Recientemente, el Senado mexicano aprobó modificaciones a la Ley de Presupuesto y Responsabilidad Hacendaria, con el propósito de impulsar el financiamiento de proyectos estratégicos de infraestructura. Estas reformas introducen obligaciones como la proyección a cinco años para compromisos de gasto y permiten iniciar procedimientos de contratación estratégica sin contar con la suficiencia presupuestaria definitiva, siempre que se trate de proyectos prioritarios.
Estos cambios buscan mejorar la planeación presupuestaria a mediano plazo, aumentar certidumbre para la inversión, y transparentar responsabilidades financieras más allá de las administraciones presidenciales.

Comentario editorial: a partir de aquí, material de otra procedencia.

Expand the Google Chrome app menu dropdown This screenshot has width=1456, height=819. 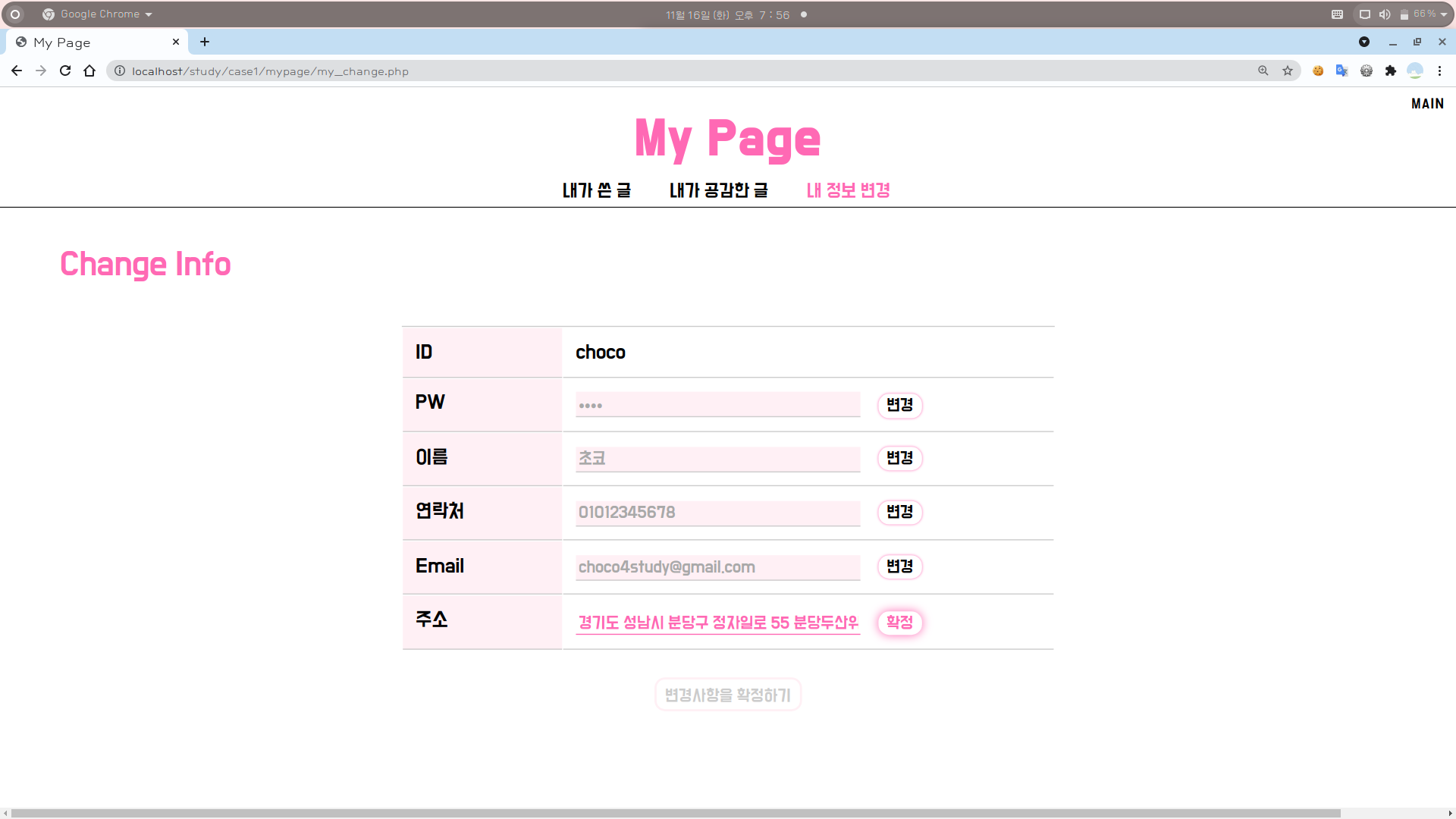[x=149, y=14]
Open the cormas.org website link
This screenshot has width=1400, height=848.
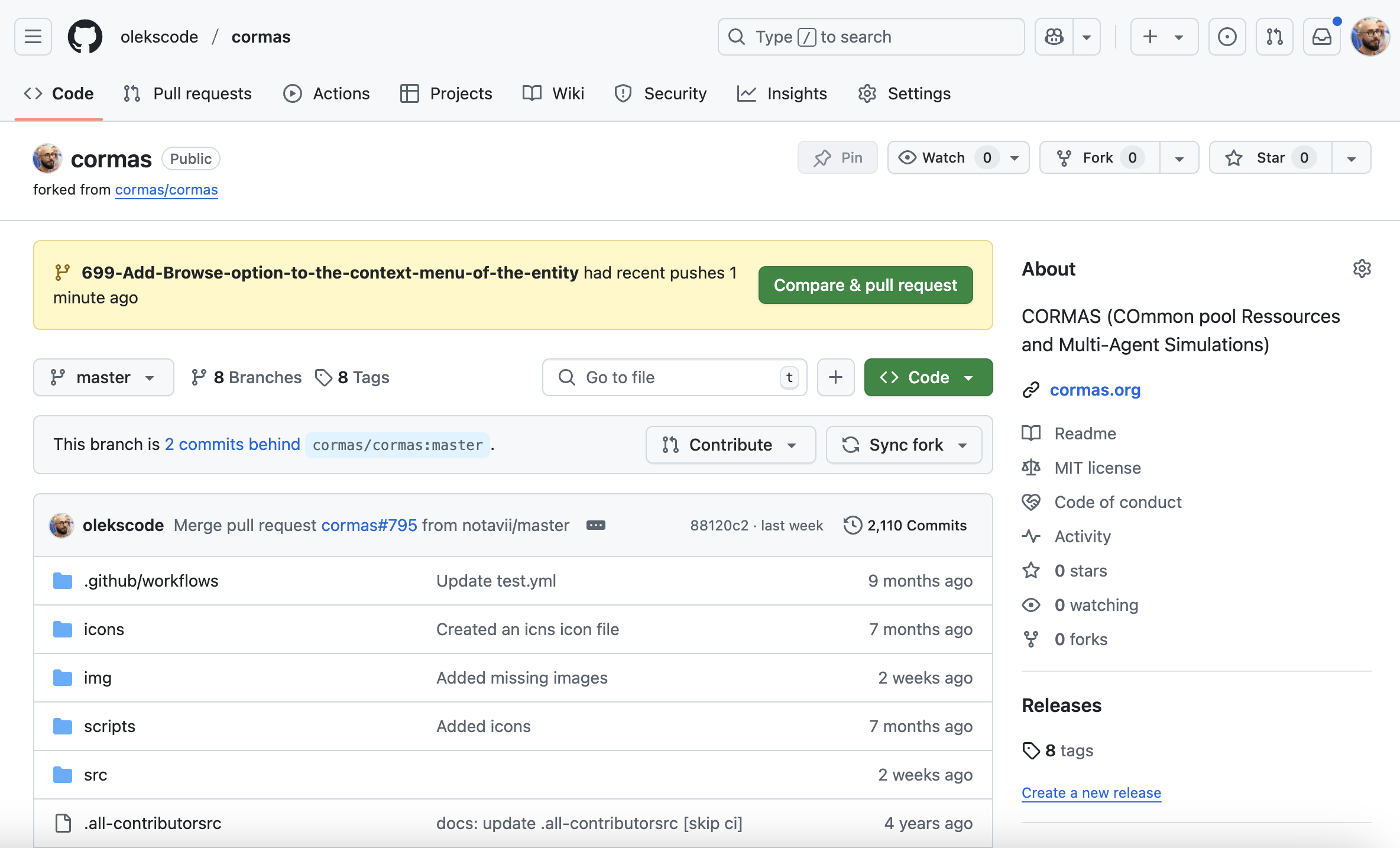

Aunque se destacan como avances frente a la disminución histórica de inversión física, también plantean importantes riesgos para las finanzas públicas.
Entre las preocupaciones, se señala que iniciar contrataciones sin recursos garantizados puede limitar la competencia, encarecer proyectos y reducir el control presupuestario del Congreso, ya que decisiones de gasto podrían adelantarse y eliminarse otras prioridades. Otro punto crítico es que el cálculo del equilibrio presupuestario ya no incluye el gasto de inversión de Pemex, lo cual abre la posibilidad de que la deuda pública se destine a gasto corriente en lugar de inversión.
Además, la reforma permite que el gasto en programas sociales y servicios como educación, salud y seguridad pública crezca sin relación obligatoria con el crecimiento económico. Esto podría incrementar significativamente el gasto público en años próximos, especialmente en contextos electorales, poniendo en riesgo la sustentabilidad financiera nacional si no se acompaña de ingresos suficientes.